Word and element location data:
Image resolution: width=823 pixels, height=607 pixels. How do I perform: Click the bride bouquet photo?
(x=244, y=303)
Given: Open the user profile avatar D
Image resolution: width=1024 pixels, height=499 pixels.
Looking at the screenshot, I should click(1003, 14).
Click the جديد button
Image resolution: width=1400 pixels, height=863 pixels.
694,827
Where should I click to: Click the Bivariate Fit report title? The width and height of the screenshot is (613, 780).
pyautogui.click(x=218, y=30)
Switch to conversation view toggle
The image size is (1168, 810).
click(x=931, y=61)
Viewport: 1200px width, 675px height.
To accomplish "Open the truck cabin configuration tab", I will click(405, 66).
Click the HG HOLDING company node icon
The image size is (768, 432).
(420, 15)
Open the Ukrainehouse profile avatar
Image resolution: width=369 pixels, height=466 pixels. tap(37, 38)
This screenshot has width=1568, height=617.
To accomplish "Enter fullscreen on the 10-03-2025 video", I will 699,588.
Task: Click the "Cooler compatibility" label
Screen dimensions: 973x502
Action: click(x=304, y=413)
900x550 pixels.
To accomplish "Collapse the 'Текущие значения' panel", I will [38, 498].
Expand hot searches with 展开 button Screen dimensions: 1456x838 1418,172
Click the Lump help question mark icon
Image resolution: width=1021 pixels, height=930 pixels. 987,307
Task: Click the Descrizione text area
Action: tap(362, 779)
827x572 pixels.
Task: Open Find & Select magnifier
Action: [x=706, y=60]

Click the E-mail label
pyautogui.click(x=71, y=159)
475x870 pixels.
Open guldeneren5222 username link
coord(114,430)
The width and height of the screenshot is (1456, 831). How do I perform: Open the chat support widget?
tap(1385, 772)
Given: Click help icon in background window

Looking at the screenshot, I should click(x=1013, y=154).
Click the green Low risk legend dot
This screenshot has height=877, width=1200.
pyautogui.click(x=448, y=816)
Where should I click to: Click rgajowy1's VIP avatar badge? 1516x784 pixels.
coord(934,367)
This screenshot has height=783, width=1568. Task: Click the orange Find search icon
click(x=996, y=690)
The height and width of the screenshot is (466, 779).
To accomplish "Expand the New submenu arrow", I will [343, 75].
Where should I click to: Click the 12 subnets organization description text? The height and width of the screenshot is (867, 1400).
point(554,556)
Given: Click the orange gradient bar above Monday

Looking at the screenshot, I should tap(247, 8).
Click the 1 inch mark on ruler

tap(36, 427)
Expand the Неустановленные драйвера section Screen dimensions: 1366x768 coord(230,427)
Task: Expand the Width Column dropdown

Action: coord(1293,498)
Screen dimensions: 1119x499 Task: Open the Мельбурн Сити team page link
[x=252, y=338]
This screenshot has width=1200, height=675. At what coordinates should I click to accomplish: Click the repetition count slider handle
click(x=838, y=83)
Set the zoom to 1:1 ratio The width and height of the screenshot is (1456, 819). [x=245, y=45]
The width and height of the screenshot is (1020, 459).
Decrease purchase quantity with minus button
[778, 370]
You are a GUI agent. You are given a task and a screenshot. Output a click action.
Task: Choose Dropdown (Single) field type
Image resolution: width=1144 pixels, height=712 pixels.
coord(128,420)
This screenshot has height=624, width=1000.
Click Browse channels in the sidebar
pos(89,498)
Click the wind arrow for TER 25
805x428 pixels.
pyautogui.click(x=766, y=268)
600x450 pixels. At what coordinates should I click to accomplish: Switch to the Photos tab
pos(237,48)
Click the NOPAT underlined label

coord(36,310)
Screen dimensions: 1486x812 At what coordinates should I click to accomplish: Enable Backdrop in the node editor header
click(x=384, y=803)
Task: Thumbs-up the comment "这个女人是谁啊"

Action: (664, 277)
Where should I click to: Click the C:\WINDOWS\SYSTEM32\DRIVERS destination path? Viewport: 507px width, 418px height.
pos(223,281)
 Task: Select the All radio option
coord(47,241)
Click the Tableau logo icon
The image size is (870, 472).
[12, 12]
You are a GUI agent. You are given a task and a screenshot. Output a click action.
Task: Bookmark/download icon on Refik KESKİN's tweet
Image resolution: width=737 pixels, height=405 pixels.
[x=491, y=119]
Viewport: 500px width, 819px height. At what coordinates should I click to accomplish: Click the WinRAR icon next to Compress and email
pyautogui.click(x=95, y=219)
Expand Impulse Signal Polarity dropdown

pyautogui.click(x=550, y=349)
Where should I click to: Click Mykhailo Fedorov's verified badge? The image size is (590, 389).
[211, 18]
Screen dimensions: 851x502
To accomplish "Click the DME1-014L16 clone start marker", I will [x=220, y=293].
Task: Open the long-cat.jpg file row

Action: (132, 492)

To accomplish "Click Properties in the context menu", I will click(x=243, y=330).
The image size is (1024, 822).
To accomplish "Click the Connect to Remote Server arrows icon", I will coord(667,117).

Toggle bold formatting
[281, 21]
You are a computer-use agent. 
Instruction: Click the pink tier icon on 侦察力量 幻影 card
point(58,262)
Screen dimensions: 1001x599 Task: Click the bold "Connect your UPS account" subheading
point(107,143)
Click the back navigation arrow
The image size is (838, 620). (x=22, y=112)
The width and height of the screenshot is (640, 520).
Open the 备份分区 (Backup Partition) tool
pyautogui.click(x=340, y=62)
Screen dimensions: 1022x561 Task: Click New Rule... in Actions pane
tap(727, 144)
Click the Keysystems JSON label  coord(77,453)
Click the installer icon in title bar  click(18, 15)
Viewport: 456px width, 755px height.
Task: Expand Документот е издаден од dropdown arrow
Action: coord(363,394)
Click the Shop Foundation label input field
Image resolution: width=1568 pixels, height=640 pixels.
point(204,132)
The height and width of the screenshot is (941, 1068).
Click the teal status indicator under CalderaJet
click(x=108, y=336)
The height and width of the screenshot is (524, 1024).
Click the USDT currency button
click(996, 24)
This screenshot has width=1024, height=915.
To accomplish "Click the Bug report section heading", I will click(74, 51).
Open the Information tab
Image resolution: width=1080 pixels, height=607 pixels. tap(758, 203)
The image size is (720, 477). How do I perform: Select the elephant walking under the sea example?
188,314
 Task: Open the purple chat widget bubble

* EXERCISE GOAL: Collect every line of the material above that contains the string "bold".

* RESPONSE FOR THIS EXERCISE:
Toggle bold formatting
Screen dimensions: 1001x599 Task: Click the bold "Connect your UPS account" subheading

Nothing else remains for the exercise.